◆ Aim of the task
Reproduce as a numbered list every line in the records from the line containing "You are a GUI" down to the line containing "The image size is (269, 195).", inclusive of both, omitting any blank lines.

◆ Records for processing
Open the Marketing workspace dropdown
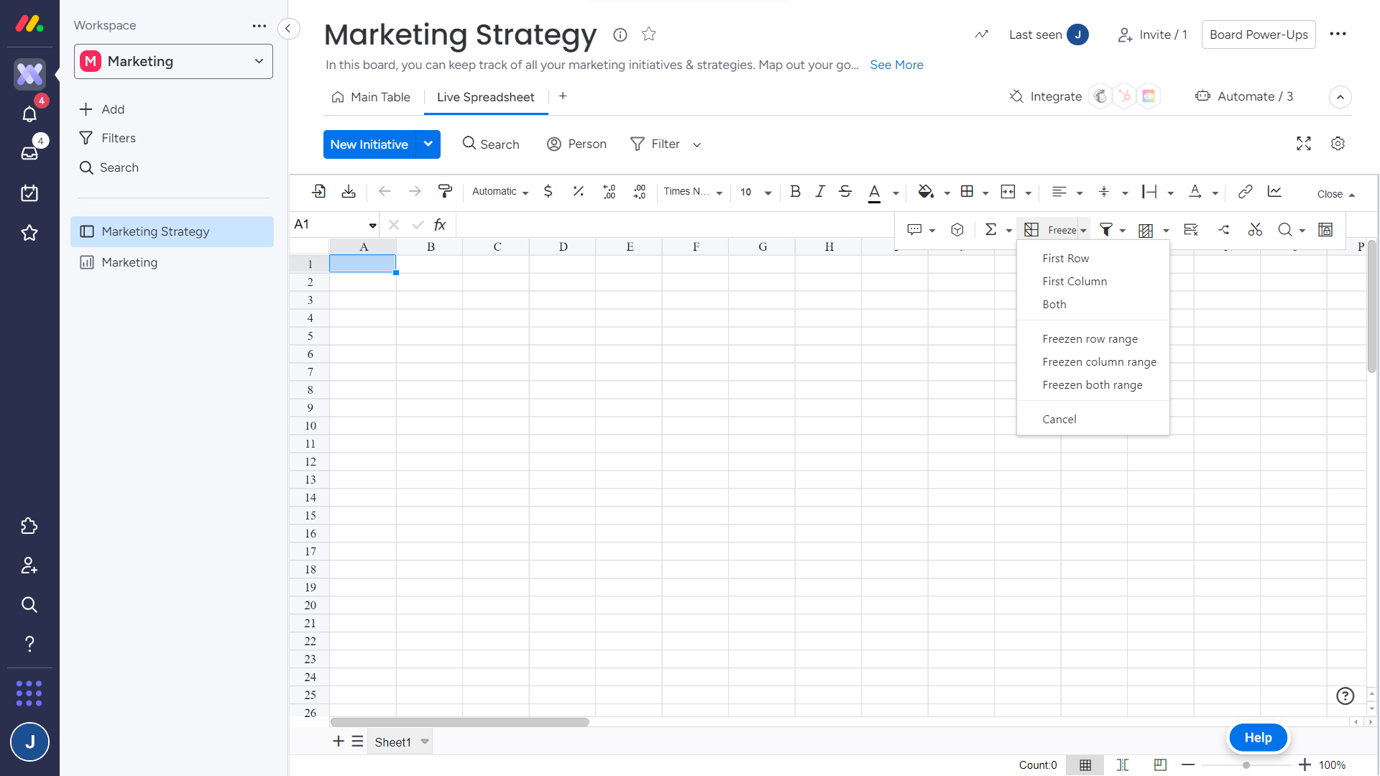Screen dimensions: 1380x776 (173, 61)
--
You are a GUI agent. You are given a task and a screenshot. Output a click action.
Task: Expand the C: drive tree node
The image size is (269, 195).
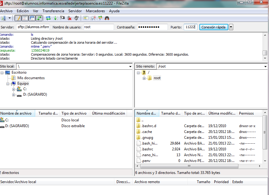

◆ Completed exercise
1. You are a GUI agent. You are given a task and a screenshot. Output a click action.
2. Task: Expand the C: drive tree node
3. The image size is (269, 195).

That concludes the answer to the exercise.